社会保障のいっそうの改悪、消費税の増税など、今後十年間にわたって国民に「痛み」を押し付け続ける方針を掲げています。
壊した「聖域」は
骨太方針は小泉「改革」が旗印にしている「聖域なき構造改革」の実行計画です。
不良債権の強行処理、不安定雇用の規制緩和、大企業減税と庶民増税、社会保障改悪、マネーゲーム奨励のための減税と規制緩和―。
小泉内閣が過去五回の骨太方針で具体化してきた経済政策は、大企業・大銀行に空前の利益をもたらす一方、社会的格差と貧困を大きく広げました。ライブドア・村上ファンド事件に象徴されるカジノ資本主義が、「通貨の番人」である日銀総裁さえ巻き込むほど横行し、腐敗の底深さを示しています。
いま、負担が数倍から十数倍にもなる住民税が、国民健康保険料や介護保険料の値上がりにも連動して、多くの高齢者を襲っています。この大もとになった年金・高齢者課税の強化も、〇二年の骨太方針に明記され、実行に移された計画です。
「聖域なき構造改革」が破壊の対象にしている「聖域」とは、憲法が保障している生存権と額に汗して働く庶民のくらしであり、最低限の経済ルールとモラルです。
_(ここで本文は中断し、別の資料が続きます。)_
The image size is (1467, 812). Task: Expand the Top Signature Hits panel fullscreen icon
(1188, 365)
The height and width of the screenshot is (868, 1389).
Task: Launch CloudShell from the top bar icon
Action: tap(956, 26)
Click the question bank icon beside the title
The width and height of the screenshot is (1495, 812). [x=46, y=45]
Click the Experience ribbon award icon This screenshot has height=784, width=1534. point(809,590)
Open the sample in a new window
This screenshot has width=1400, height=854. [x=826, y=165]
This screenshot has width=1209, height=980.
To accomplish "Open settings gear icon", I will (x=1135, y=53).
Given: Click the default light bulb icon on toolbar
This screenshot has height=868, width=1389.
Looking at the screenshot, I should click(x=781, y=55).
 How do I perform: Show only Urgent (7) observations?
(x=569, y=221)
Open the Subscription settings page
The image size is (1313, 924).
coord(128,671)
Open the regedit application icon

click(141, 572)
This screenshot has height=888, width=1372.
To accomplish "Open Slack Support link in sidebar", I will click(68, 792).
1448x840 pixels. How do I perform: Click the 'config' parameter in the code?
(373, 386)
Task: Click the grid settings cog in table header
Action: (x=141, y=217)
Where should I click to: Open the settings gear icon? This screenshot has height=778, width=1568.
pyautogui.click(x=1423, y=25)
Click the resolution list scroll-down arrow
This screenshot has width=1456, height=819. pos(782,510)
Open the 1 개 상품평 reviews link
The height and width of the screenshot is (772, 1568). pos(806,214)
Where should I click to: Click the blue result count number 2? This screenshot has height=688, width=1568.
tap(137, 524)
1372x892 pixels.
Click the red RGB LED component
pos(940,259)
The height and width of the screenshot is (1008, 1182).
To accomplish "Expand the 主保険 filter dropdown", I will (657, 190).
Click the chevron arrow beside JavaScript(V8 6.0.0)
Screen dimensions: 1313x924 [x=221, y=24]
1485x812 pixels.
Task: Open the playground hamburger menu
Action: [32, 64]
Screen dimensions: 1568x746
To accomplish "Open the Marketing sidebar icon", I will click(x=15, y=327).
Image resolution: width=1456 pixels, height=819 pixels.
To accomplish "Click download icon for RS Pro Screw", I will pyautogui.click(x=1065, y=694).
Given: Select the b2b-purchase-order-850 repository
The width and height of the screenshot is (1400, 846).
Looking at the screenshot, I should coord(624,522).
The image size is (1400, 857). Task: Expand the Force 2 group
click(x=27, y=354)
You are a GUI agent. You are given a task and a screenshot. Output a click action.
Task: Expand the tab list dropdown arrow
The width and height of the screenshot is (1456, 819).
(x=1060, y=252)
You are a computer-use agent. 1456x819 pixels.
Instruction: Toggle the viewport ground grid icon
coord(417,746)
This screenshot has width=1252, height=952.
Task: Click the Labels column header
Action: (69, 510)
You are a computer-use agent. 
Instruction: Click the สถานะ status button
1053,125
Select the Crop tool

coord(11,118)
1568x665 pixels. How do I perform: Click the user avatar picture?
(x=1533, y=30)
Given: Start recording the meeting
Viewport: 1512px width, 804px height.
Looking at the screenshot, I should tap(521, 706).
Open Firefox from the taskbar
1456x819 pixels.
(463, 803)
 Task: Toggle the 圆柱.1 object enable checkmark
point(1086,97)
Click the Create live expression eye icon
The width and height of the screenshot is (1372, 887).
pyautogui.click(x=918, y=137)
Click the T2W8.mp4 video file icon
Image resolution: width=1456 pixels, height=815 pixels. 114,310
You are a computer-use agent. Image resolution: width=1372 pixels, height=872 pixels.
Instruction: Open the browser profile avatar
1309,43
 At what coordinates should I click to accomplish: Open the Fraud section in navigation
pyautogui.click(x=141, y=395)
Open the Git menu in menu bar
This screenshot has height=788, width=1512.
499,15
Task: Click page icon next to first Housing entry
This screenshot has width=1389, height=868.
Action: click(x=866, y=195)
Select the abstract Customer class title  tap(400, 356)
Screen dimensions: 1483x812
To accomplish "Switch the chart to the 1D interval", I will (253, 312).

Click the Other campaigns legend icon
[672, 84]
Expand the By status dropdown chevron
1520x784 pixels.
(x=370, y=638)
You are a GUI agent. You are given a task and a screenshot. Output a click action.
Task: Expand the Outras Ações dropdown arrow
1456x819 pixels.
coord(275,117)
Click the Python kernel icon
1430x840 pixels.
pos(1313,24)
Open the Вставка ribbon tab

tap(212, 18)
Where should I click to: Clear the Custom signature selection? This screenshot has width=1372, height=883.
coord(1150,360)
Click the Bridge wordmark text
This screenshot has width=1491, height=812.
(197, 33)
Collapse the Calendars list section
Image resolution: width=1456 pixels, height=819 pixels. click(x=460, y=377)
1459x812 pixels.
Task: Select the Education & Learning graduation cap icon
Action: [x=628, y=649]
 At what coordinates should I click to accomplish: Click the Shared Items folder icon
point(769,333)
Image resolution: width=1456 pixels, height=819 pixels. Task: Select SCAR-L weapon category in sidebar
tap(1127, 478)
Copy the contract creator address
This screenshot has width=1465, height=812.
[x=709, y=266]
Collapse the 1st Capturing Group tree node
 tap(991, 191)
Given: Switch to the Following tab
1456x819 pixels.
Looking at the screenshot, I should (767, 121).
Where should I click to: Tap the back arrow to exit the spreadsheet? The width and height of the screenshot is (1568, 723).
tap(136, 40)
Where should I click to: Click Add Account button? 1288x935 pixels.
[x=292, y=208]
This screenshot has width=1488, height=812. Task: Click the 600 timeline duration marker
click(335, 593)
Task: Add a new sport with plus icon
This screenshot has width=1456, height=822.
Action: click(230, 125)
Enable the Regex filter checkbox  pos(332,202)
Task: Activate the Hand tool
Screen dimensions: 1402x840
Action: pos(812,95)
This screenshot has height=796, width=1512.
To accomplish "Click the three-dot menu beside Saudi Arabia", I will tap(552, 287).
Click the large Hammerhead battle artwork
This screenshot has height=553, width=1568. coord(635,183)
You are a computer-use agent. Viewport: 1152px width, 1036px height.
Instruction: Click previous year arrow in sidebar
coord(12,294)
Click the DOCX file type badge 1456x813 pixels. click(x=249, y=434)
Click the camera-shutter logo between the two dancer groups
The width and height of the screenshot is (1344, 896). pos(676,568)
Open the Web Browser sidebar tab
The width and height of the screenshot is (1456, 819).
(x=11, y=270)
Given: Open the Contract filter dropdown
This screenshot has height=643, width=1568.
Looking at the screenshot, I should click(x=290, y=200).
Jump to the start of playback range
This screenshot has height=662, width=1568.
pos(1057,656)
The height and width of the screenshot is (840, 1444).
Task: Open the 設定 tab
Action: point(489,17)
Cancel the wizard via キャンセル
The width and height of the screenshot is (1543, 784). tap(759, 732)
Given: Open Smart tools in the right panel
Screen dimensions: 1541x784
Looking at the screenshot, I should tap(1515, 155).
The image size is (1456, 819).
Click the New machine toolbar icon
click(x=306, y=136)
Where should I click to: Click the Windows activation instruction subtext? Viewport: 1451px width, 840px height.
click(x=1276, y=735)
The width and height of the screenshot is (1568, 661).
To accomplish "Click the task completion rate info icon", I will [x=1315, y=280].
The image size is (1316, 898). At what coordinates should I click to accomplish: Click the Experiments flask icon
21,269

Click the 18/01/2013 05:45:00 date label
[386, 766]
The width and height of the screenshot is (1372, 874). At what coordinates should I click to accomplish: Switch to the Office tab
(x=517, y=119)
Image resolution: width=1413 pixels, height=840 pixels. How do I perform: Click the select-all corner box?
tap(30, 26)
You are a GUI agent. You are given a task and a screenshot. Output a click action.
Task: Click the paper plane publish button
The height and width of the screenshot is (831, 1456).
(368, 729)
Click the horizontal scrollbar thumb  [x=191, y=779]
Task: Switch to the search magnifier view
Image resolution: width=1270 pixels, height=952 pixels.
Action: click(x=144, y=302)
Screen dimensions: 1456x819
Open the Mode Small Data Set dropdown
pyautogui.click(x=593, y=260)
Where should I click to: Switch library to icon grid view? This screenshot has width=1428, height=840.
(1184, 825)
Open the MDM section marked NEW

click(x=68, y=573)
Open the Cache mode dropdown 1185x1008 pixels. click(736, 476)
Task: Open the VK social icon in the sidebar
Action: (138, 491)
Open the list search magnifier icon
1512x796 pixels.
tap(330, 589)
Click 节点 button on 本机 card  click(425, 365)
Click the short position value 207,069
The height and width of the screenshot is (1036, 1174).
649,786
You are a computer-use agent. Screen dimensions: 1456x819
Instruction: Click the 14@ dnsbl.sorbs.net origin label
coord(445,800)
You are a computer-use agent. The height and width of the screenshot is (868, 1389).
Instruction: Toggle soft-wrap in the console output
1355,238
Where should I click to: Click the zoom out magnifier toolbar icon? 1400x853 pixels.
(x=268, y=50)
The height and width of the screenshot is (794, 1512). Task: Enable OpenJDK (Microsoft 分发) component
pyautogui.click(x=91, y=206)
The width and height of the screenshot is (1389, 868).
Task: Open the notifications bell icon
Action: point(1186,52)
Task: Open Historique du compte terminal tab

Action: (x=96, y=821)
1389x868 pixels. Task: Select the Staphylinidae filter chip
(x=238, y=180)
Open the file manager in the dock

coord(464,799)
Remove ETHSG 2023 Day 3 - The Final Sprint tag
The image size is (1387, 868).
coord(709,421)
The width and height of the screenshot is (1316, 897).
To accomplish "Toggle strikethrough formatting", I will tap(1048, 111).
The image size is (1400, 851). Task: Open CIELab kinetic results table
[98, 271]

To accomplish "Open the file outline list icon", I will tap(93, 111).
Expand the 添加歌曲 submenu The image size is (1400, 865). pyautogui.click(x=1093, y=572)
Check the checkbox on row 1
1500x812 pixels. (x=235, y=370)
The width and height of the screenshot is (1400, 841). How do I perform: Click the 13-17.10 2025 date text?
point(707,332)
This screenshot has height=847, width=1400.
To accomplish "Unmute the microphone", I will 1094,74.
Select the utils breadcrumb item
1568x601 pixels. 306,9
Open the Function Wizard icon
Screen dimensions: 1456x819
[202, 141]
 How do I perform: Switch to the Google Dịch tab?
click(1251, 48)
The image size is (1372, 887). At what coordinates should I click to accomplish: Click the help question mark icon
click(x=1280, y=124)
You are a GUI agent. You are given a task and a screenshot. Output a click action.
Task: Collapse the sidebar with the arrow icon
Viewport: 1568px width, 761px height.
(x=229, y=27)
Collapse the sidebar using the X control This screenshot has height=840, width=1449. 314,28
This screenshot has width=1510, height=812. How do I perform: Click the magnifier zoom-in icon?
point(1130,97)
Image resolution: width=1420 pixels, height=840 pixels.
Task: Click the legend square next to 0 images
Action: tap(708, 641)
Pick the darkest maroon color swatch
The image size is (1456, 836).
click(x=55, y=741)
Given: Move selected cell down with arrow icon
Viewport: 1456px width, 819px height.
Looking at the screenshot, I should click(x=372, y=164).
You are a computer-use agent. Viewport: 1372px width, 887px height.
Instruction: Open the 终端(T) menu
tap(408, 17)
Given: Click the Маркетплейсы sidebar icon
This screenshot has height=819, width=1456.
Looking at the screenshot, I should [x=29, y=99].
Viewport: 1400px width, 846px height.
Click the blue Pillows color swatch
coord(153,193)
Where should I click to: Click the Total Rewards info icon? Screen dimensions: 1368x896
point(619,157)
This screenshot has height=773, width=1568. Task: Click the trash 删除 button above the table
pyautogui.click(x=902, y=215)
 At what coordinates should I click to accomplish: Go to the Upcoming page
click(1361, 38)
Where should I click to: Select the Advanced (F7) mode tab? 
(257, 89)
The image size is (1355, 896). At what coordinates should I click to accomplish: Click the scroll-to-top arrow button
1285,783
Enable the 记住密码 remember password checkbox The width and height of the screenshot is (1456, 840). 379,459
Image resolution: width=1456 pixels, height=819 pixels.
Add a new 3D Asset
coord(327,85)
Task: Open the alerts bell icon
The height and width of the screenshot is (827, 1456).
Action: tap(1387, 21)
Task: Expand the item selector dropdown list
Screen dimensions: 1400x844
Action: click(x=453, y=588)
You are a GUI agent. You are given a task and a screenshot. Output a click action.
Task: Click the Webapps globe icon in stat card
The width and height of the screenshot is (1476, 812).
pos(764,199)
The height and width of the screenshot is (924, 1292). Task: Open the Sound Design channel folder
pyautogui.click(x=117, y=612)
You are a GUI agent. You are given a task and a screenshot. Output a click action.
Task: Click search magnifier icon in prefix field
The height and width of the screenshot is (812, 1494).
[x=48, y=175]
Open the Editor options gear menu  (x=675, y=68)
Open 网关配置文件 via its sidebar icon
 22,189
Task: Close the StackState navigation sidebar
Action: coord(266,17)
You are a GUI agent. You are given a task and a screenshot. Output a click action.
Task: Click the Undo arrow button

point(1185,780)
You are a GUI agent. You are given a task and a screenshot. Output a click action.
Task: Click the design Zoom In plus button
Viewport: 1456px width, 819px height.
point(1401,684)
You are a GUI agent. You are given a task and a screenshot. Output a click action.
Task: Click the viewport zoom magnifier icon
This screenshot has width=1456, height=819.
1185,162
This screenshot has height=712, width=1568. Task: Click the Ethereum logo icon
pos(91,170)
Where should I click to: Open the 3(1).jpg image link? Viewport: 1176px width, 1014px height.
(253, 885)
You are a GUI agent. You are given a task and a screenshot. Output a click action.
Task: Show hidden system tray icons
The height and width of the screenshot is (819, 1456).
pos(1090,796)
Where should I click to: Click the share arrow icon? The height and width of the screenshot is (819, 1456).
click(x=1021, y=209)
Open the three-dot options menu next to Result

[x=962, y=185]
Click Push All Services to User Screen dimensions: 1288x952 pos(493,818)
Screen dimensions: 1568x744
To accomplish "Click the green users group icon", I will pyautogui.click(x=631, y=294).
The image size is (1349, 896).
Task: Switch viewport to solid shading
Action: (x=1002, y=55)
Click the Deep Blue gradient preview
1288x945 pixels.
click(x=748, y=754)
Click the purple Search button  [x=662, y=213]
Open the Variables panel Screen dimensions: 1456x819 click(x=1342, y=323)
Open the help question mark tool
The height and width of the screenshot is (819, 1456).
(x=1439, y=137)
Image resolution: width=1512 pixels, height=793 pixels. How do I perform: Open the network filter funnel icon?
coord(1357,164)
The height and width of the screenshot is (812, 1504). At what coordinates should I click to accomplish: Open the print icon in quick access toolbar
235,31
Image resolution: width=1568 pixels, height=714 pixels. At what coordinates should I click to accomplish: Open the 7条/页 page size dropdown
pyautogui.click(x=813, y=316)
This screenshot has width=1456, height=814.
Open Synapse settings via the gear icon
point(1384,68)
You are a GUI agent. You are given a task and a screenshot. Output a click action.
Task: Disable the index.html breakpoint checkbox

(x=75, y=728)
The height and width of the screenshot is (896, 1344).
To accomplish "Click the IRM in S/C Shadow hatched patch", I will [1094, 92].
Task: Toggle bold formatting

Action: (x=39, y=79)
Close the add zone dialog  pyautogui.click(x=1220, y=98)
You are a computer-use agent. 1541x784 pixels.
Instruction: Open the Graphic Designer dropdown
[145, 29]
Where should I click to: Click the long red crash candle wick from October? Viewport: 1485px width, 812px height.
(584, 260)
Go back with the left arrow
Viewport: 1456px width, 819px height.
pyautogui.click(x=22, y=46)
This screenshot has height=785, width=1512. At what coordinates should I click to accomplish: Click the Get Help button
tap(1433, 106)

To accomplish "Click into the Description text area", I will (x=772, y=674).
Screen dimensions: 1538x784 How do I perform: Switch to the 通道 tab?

財政赤字も増えました。小泉内閣は歳出では軍事費と大型公共事業、歳入では大企業・高額所得者とマネーゲームを聖域にし、新たな借金を百七十兆円も増やしています。
くらしと経済、財政を立て直すためには、こうしたやり方を根本から転換することが切実に求められています。
〇六骨太方針が今後五年間の歳出削減の第一にあげているのは、生活保護の母子加算廃止や失業給付の国庫負担廃止、介護・医療の負担増など、社会保障の抜本改悪です。悪化した庶民のくらしに追い打ちをかける無慈悲な政策です。「増税額を出来る限り小さくする」ためには仕方がないと説明していますが、福祉改悪は国民の自己負担を増やします。
公共投資は三・九兆―五・六兆円削減するとしていますが、これもごまかしです。今後五年間、公共投資を毎年3%ずつ増やし続ける前提で膨らませた数字を基準に置き、削減幅を大きく見せかけています。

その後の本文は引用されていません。